Why humans need machines to learn?…

Deepika
4 min readJun 11, 2020

Its ironically funny that the deeper I think about Artificial Intelligence, I cannot help but come back to marveling and yet be puzzled at the same time about Human Intelligence.

So, after doing a navigation problem in reinforcement learning, I have come to understand that we, humans can easily learn something which in fact needs a lot of effort to make a machine learn it. Say, a toddler with only 2 years’ worth of data can easily navigate in a dynamic environment in a few seconds, whereas I spent a month to make a RL agent learn and solve the problem in a much simpler environment.

“We are so complex that we designed the machines themselves,

But just like machines we learn from data too. We absorb a lot of features, rewards and make decisions, which leads to new states/experiences and we improvise/learn from the data we get exposed to. Of course, I remind myself that A.I indeed comes from understanding and studying human minds.

Even then, why do we need machines? Looks like humans are capable of making complex decisions which we can only envision for our machine counterparts. We are so complex that we designed the machines themselves, right? I guess, the answer to why we need machines lies in the amount of data we can take in at a point in time. Humans can’t process that massive amount of data and analyze all of it or can we?!

I have a curious insight about this, bear with me. Is the very fact that we do not possess the capability to ingest huge amount of data, is actually the reason we are able to design and incorporate that capability into machines? Let me break down my reasoning.

Can humans not really process massive amounts of data? But in our waking life, we are thrust with data through various senses. A few consciously, but a major part of it sub-consciously, but we do take it all in. Is that all relevant data, actually used in decision-making?

I was once thinking how I made decisions, why I chose what I chose. After a lot of contemplation and observation I started becoming aware of my decision-making process. For now, I can consciously follow only the simple decisions I make. Let me explain what I observed.

#### [Excerpted data]
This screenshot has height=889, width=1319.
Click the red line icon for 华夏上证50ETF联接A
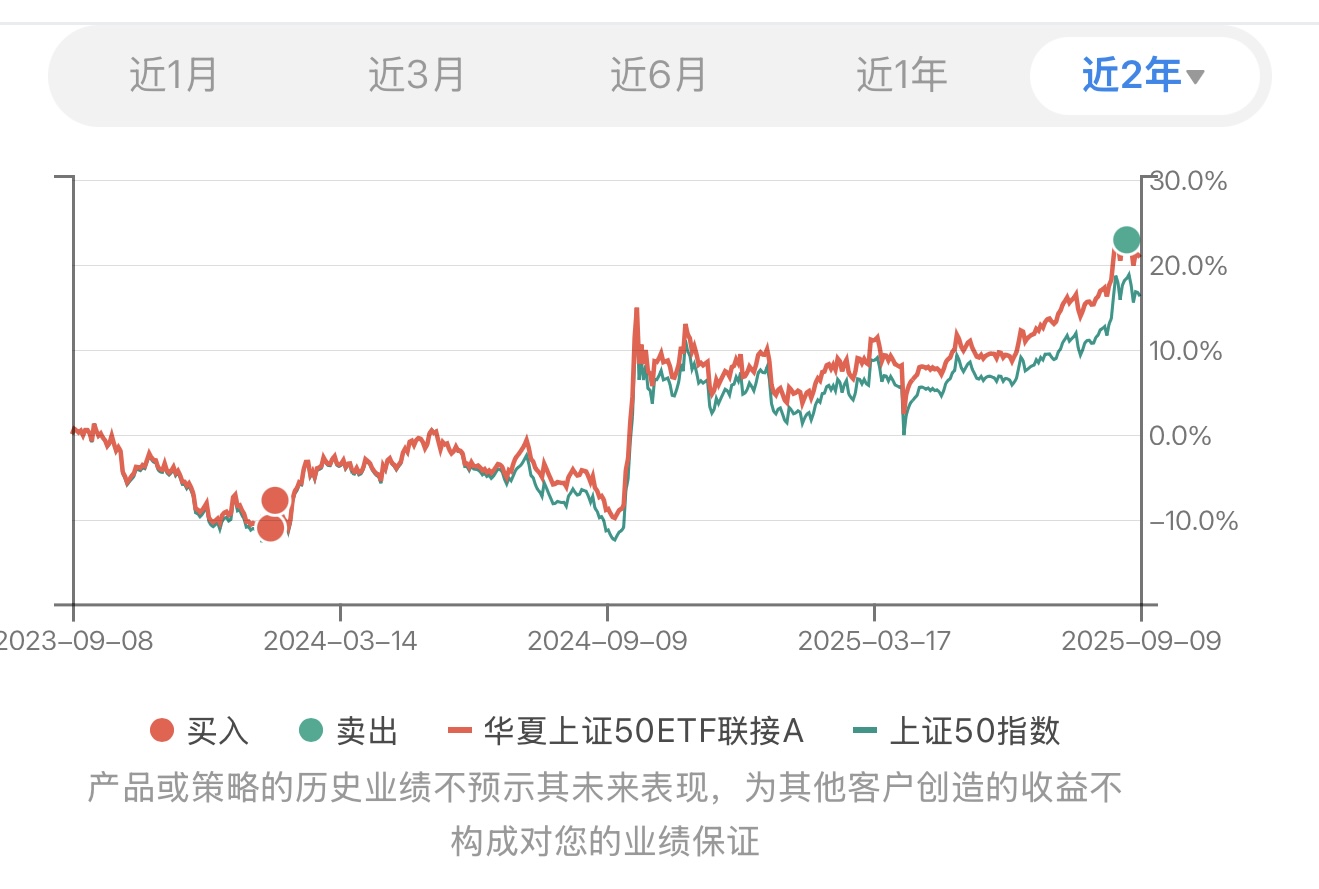[x=459, y=731]
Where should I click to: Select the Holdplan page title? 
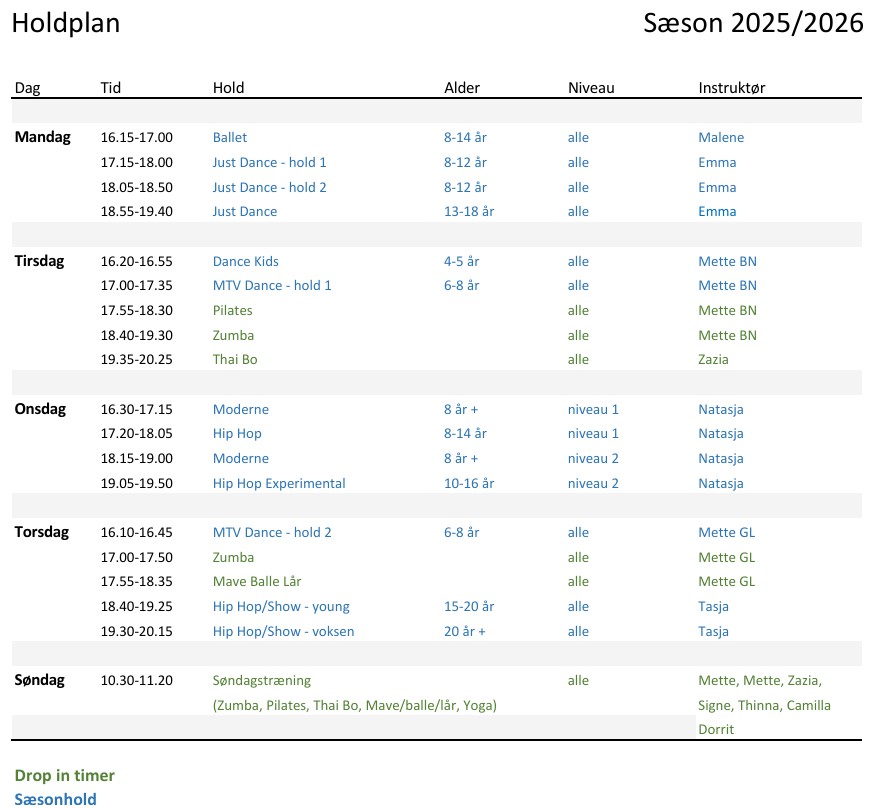click(65, 23)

#### [Task to complete]
Please answer these questions from the essay on human and machine learning above:
1. How long did the writer spend getting an RL agent to learn and solve the navigation problem?
2. According to the writer's guess, where does the answer to why we need machines lie?
3. Which decisions can the writer currently follow consciously?

#### [Result of the task]
1. A month.
2. In the amount of data we can take in at a point in time.
3. Only the simple decisions the writer makes.